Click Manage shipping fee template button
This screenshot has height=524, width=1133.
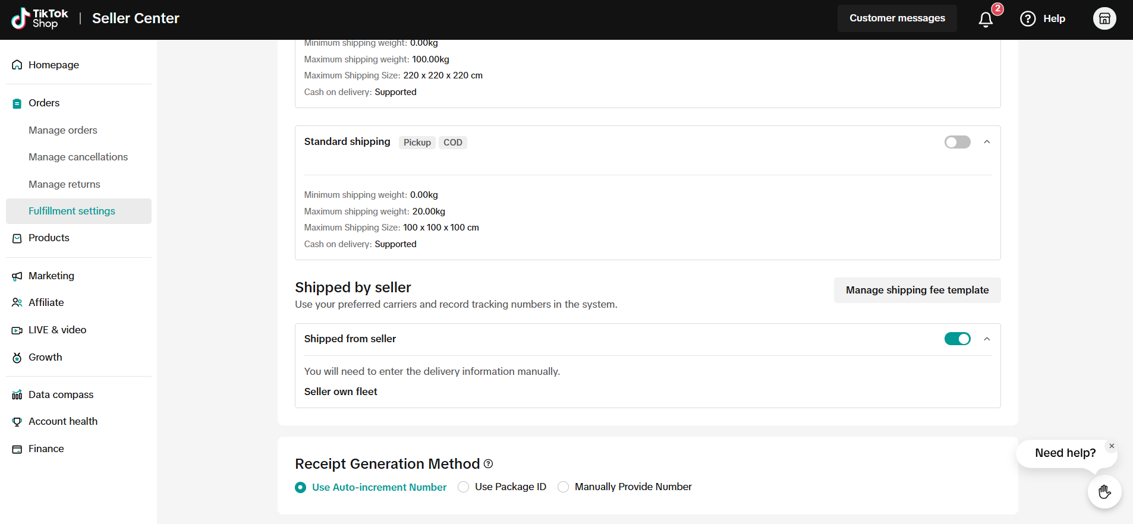click(x=917, y=290)
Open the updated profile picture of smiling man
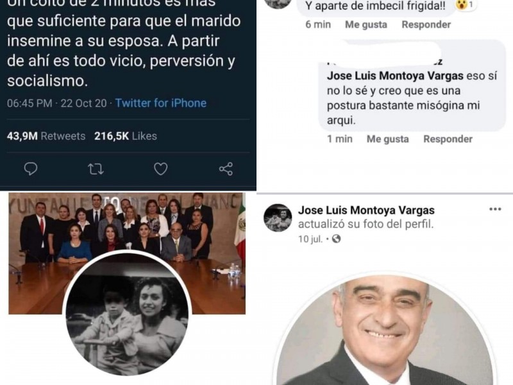Screen dimensions: 513x385 384,330
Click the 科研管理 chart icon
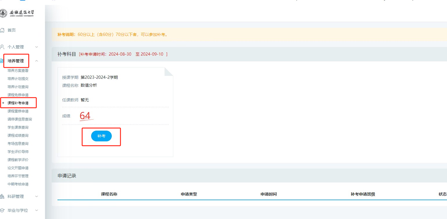 point(2,196)
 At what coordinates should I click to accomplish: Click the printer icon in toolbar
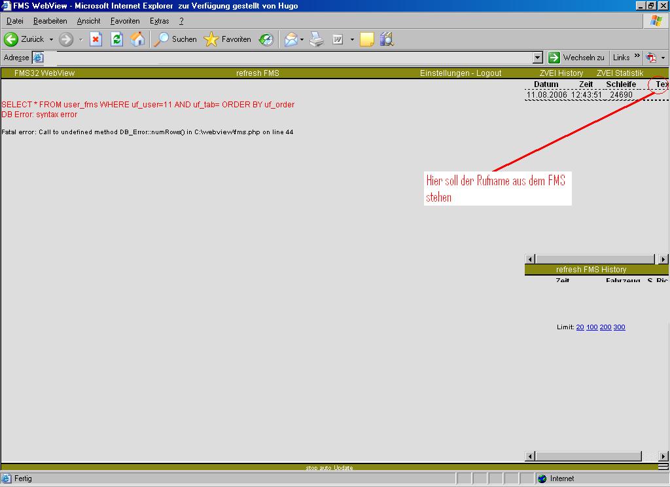click(x=317, y=39)
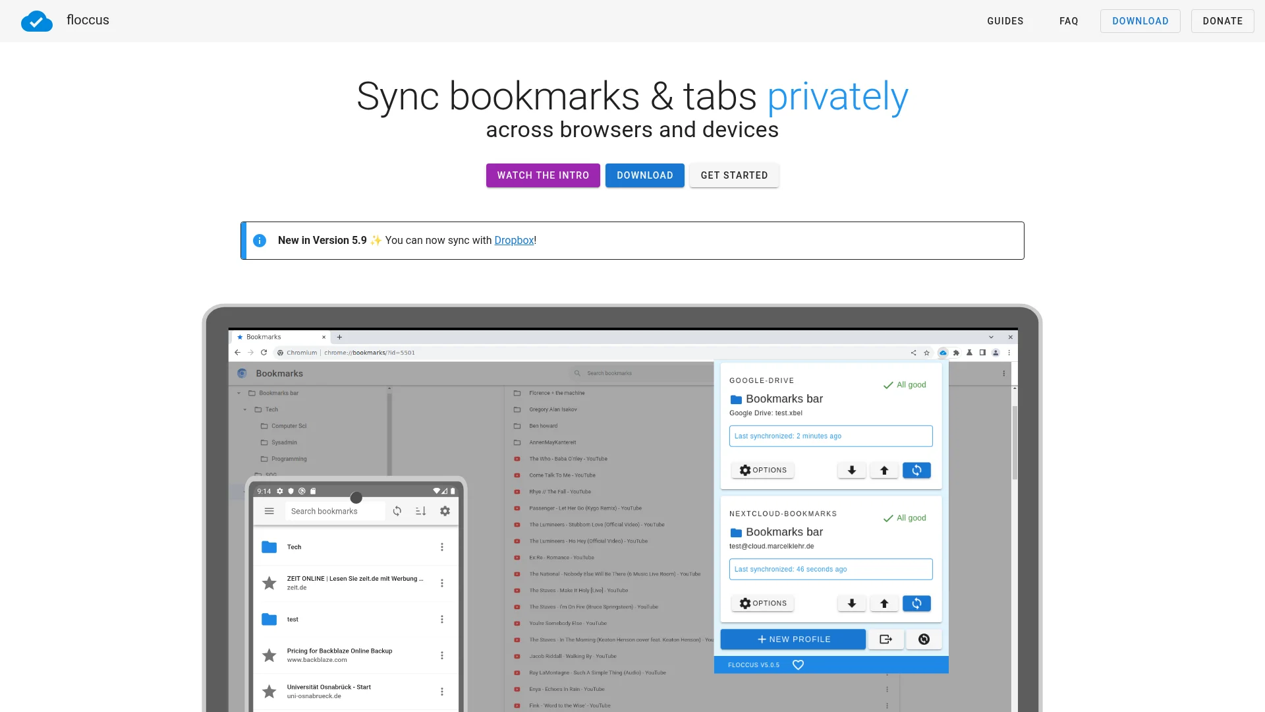Open the three-dot menu for Tech folder
The image size is (1265, 712).
(442, 547)
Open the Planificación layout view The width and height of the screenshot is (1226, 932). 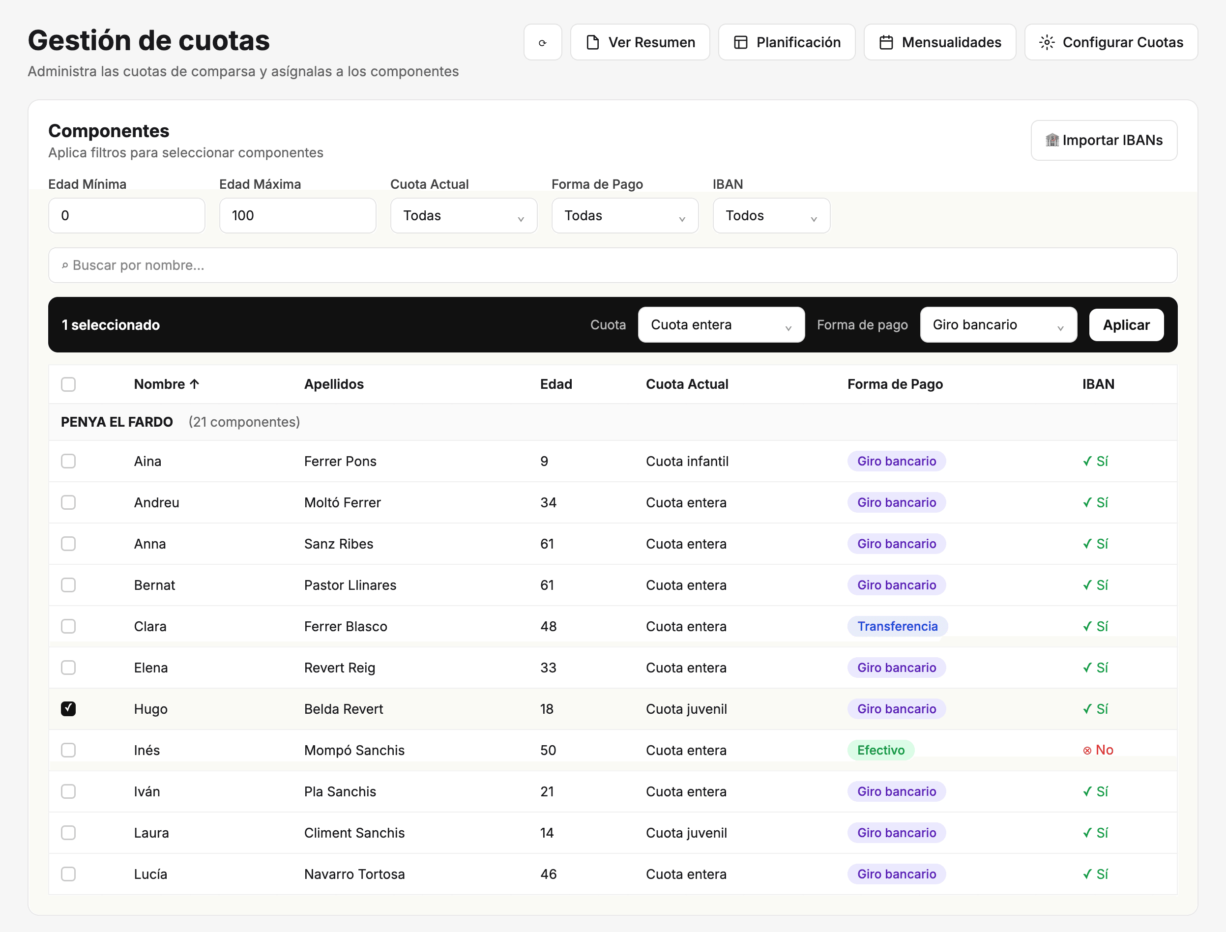coord(787,42)
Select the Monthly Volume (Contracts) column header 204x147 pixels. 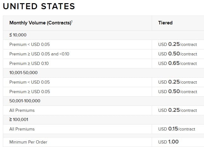point(40,23)
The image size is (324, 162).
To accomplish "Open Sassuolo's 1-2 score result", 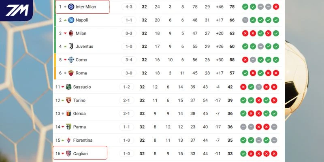I will click(127, 87).
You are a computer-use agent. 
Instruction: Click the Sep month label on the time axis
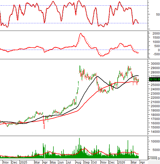point(87,162)
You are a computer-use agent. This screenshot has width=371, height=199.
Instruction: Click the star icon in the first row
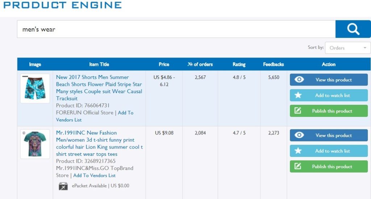click(298, 95)
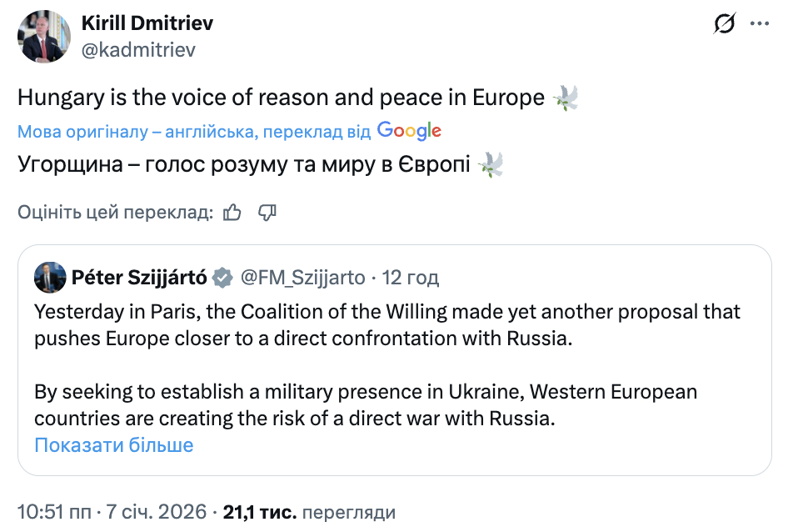
Task: Toggle the thumbs down translation rating
Action: [x=267, y=212]
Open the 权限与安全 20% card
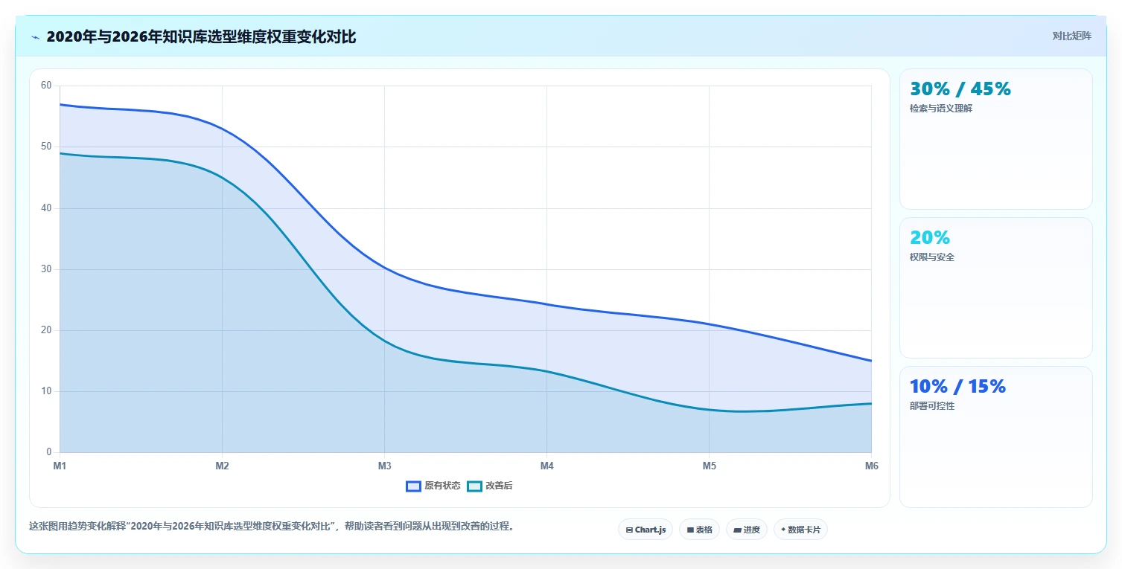Image resolution: width=1122 pixels, height=569 pixels. pos(995,288)
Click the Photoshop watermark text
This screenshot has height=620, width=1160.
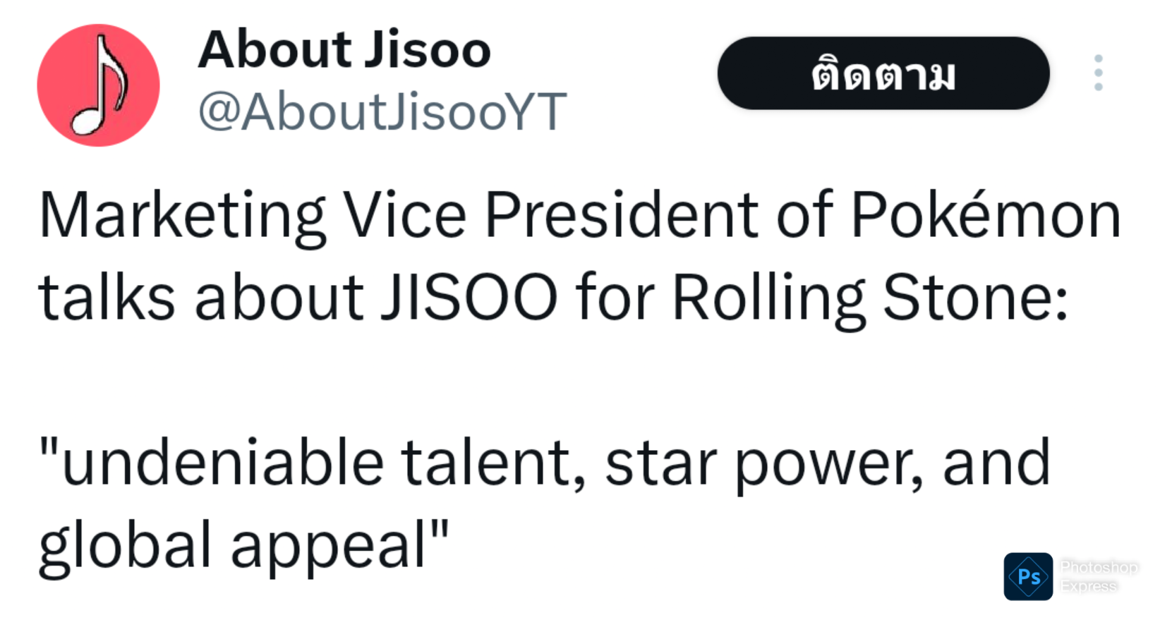pyautogui.click(x=1099, y=567)
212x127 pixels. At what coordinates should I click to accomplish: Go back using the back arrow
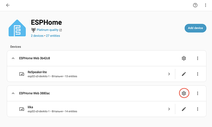coord(8,5)
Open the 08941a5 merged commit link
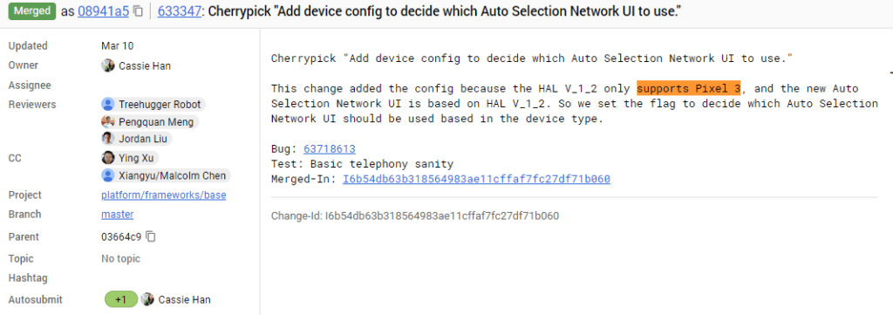 [x=103, y=11]
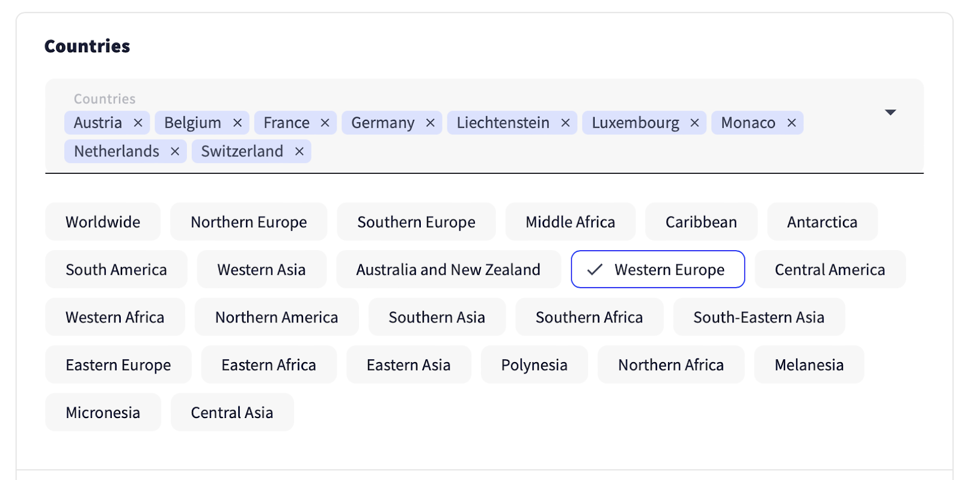962x480 pixels.
Task: Deselect the checked Western Europe region
Action: (658, 269)
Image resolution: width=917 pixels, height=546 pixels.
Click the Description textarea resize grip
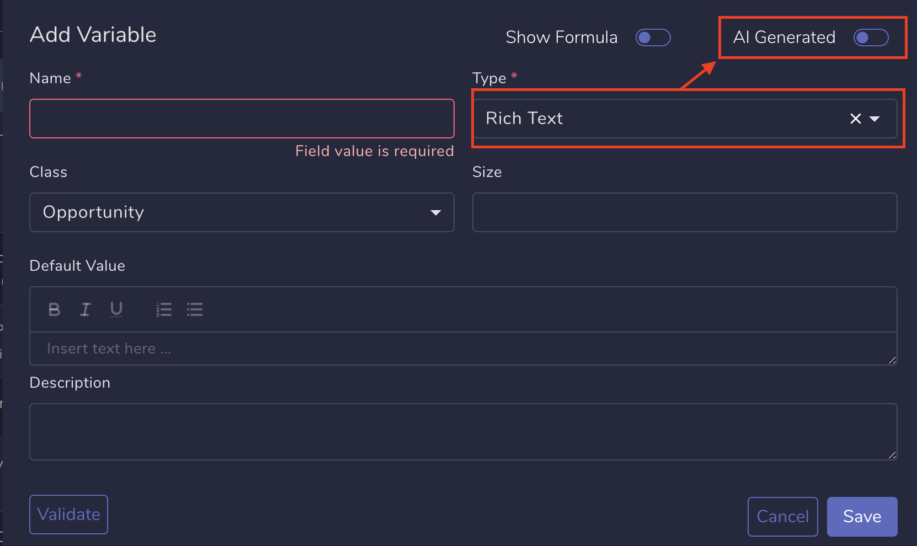(x=893, y=456)

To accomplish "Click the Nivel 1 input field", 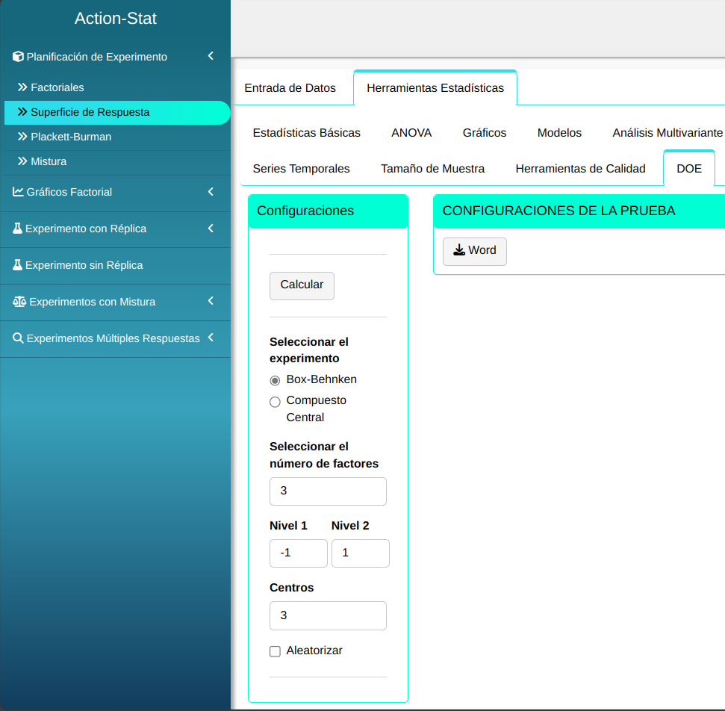I will 298,553.
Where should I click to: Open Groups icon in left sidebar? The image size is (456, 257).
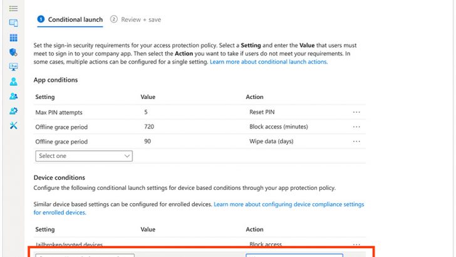coord(13,97)
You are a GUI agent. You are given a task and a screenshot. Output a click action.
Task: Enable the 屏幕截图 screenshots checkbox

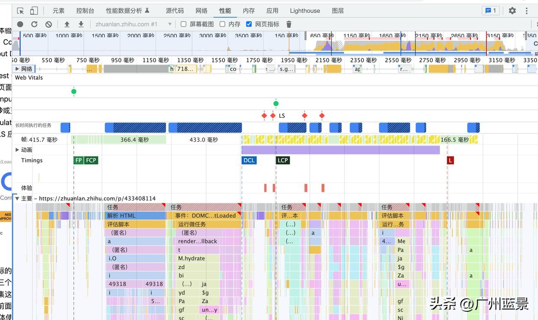(x=183, y=24)
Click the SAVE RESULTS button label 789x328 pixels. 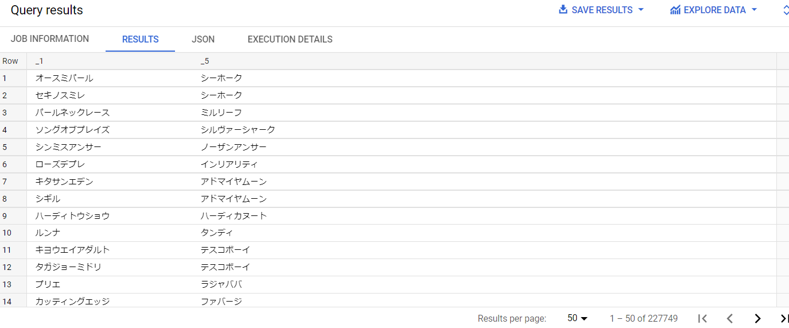pyautogui.click(x=602, y=10)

◆ ◆ ◆ ◆

**Your assignment:**
Copy out every line above where "agent" is present.

**Answer to this exercise:**
You are a computer-use agent. 
You are a computer-use agent. This screenshot has width=371, height=199.
You are a GUI agent. You are given a task and a screenshot. Output a click action.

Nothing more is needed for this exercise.